Let $g:\mathbb R \to \mathbb R$ be a function and $a \in \mathbb R$. I would like to compute the limit $$\lim_{x \to a} \left(\sup_{0<t<1} |g(a+t(x-a))-g(a)|\right)$$
I would like to ask: WITHOUT the assumption that $g$ is continuous, is it correct to exchange the $\lim$ and $\sup$ as follows:
$$\lim_{x \to a} \left(\sup_{0<t<1} |g(a+t(x-a))-g(a)|\right) = \sup_{0<t<1} \lim_{x \to a} |g(a+t(x-a))-g(a)|$$
Thank you so much!
Sadly not. For instance, let $a=0$ and let $g(x)=0$ if $x$ is rational and $1$ otherwise.

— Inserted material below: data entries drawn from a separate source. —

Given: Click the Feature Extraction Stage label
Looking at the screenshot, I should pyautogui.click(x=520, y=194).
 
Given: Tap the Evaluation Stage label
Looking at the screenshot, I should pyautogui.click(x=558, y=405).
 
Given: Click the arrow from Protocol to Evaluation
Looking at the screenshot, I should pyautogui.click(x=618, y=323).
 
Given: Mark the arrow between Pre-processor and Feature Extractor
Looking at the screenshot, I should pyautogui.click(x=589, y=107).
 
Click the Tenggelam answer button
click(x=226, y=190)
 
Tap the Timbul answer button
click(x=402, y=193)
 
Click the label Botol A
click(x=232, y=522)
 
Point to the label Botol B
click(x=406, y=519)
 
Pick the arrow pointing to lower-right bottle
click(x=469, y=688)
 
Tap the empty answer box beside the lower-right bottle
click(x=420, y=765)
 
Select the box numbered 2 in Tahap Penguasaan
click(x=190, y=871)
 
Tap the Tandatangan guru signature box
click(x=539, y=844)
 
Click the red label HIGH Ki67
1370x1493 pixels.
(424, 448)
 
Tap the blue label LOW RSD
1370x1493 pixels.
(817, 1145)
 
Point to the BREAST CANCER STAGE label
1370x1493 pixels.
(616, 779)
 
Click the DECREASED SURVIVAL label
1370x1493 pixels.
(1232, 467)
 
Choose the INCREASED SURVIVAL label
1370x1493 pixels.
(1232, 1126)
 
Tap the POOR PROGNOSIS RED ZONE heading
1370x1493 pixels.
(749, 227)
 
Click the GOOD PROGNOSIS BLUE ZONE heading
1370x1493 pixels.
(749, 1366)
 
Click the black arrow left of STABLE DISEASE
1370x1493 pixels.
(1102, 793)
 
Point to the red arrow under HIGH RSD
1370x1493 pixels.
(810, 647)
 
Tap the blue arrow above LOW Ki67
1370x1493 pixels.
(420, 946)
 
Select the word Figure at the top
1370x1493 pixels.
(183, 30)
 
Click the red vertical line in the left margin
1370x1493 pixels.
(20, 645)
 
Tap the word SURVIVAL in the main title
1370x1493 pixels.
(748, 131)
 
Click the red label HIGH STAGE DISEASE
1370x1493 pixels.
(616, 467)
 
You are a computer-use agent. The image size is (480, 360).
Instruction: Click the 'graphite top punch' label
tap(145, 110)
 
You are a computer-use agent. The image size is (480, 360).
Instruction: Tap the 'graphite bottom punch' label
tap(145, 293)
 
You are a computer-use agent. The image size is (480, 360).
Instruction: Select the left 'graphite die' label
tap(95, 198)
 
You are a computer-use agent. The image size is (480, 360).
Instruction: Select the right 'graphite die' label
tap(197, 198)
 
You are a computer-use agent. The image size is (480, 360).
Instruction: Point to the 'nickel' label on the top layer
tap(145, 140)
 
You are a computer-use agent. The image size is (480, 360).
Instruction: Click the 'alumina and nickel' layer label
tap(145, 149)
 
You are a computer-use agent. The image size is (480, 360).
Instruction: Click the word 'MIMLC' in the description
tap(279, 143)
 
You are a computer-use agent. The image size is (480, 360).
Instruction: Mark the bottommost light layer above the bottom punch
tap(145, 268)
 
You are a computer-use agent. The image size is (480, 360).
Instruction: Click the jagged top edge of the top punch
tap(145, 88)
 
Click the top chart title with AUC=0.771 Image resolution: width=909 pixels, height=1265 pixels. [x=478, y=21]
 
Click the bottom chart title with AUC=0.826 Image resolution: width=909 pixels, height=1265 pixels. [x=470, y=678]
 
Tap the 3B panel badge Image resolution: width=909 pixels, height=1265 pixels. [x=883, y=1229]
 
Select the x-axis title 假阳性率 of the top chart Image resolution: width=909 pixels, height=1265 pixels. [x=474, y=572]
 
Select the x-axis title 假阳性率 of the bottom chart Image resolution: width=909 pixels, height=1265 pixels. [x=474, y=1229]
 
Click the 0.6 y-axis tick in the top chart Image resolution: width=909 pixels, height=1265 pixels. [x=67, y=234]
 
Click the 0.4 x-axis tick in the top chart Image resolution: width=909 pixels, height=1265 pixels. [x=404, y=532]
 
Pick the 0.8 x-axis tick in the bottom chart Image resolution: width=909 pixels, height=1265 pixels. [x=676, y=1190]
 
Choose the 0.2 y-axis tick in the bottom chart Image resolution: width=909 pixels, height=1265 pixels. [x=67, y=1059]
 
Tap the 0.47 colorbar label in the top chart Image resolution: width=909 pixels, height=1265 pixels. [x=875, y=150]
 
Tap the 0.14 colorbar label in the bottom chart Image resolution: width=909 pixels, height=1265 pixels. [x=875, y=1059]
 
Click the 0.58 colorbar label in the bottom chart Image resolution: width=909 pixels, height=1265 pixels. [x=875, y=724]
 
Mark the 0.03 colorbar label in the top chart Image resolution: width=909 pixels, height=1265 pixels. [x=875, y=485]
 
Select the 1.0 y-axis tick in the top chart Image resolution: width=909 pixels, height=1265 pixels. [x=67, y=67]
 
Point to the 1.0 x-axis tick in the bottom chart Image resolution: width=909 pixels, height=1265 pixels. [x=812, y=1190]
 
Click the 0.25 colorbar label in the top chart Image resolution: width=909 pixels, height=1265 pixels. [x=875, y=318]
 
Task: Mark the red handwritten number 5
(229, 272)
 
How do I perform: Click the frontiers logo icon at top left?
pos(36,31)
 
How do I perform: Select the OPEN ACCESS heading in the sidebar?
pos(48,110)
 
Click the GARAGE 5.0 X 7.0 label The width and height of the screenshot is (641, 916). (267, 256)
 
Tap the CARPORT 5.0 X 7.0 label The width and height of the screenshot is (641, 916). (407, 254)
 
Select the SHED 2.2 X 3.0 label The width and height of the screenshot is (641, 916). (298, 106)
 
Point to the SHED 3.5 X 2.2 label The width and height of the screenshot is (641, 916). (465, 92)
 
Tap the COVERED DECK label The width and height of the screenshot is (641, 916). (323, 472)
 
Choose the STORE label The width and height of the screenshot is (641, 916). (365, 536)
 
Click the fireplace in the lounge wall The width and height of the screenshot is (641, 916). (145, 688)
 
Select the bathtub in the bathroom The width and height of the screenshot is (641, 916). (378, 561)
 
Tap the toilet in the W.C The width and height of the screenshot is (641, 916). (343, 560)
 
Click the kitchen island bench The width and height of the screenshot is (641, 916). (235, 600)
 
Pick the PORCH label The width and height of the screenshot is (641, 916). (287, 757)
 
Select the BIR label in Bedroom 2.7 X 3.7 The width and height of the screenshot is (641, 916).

Then the question becomes if \begin{equation} \lim_{x\to 0} \sup_{0<t<1} \vert g(tx)\vert=\sup_{0<t<1}\lim_{x\to 0} \vert g(tx)\vert. \end{equation} But the left side is $1$, as for any $x\neq 0$, there is some number $tx$ that is irrational with $t\in (0,1)$, while the right side is not defined as the inner limit is not defined for any fixed $t\in (0,1)$.